- [Yapılacaklar]
1. Sosyal mikroplar konulu yazıya göre şu soruları yanıtlayın:
(a) Sosyal mikropların kaynaştığı görülen ülke ve dönem hangisidir?
(b) İlk paragrafta Almanya dışında adı geçen iki ülke hangileridir?
(c) Son cümlede neye ihtiyaç olduğu belirtiliyor?
2. Sosyal mikroplar konulu yazıdaki "Demek ki yeterli önlemler alınmadığında bu sivilceler toplum içinde hep olacaklar." cümlesini İngilizceye çevirin.
3. Sosyal mikroplar konulu yazıyı kaldığı yerden sürdürün.

Tarihe baktığımızda 1930’ların Almanya’sında sosyal mikropların kaynaştığını görürüz. Yeterli önlemler alınmadığı ve sağlıkla temizlenmediği sonucu binlerce, on binlerce insanın bu sosyal mikroplar tarafından telef olduğu görülür. Her bir mikrop yuvası amansız bir ölüm makinesine dönüşmüştür. Aynı şekilde İtalya, İspanya gibi birçok ülkede sosyal pislikler toplumların geleceğiyle kötü bir şekilde oynamışlardır.

Günümüz Türkiye Cumhuriyeti’ne baktığımda 1930’ların Almanya’sındaki sosyal sivilcelerini fazlasıyla görüyorum. Üstelik aradan kaç yıl geçmesine rağmen. Demek ki yeterli önlemler alınmadığında bu sivilceler toplum içinde hep olacaklar. Bu kez de ölüm makinesi gibi yayılıyorlar. Bu da yurdumuzun zehir saçan 2. Dünya Savaşı. İç savaş cehennemi kapımızda.

Belki de bu savaşa dur diyebilecek daha akıllı bir tıbbi tedbire ihtiyaç var.

- [Gösterilen bilgiler]
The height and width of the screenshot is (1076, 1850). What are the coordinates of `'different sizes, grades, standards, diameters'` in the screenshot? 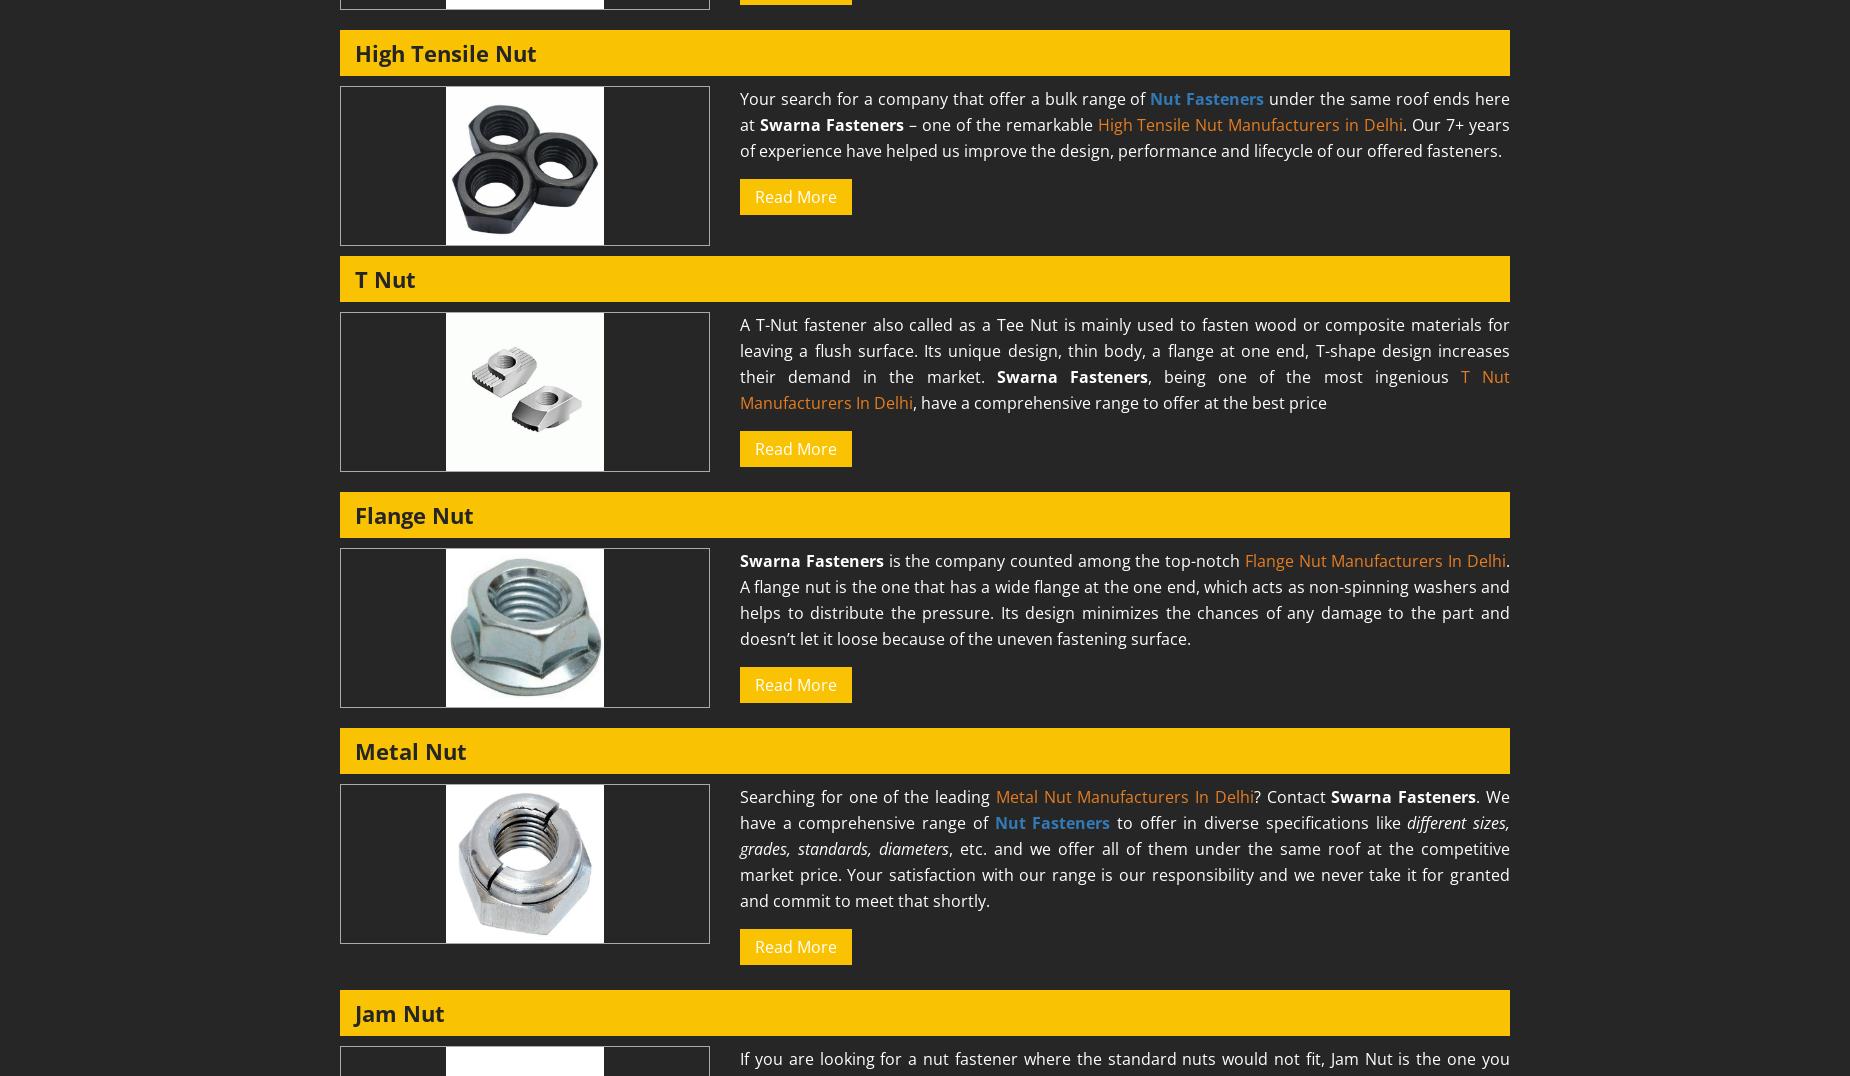 It's located at (1123, 835).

- [Görev yanıtları]
1.
(a) 1930'ların Almanya'sı
(b) İtalya ve İspanya
(c) Bu savaşa dur diyebilecek daha akıllı bir tıbbi tedbire

2. This means that when adequate measures are not taken, these pimples will always be present in society.

3.
***…***

Bana bahsettiğin şu kelebekleri, arıları, kuşları göster bana” diyerek sivilceli yüzüme gülümsemişti güzel kız. Onun kabarcıkları daha azdı ve galiba iyi bir ilaç kullanıyordu. Ben ona söz verdiğim şeyleri gösterebilir, o da bana kullandığı yöntemin reçetesini verebilirdi. Bahçe boyunca ilerleyerek kavakların atındaki dere kenarına gelmiş, kurumuş yaprakların üzerinde oturmuş, onun tatlı yüzü gibi esen rüzgârın kavakları yalayarak dalgalı saçlarımızı dalgalandırdığını hissetmiştik. El ele tutuşmuş, kollarımızı bedenlerimize dolamıştık. Şiirler okuyordum kulağına. Yüzü şekilden şekle giriyor, sıcak tebessümleri ayaklarımızın ucundaki durgun suya karışıyor su üstünde çalkantılı halkalar çıkarıyordu. “Harika!” diye fısıldamıştı, “ömrümün en güzel gününü yaşıyorum.” Bu defa yanaktan öpme sırası bendeydi. Hiç hayatımda böyle güzel biriyle kavaklar altında, dere kenarında oturmamış ve onu doyasıya öpmemiştim. Bacak kadardık ama dünyaya meydan okuyorduk. Sivilcelere meydan okuyorduk. Çok rahat davranıyorduk. Önemli olan da buydu. Güneş çatıların arkasında inişe geçtiğinde rüzgârın ıslığını da arkamıza alarak eve dönmüştük. “Kelebekler, arılar ve kuşlar. Bunu hep yapalım.” Demişti. Bense hâlâ ailesini atlatıp yanıma geldiğine şaşıyordum.

Uyandığımda yanımda değildi, gün böyle bitmişti.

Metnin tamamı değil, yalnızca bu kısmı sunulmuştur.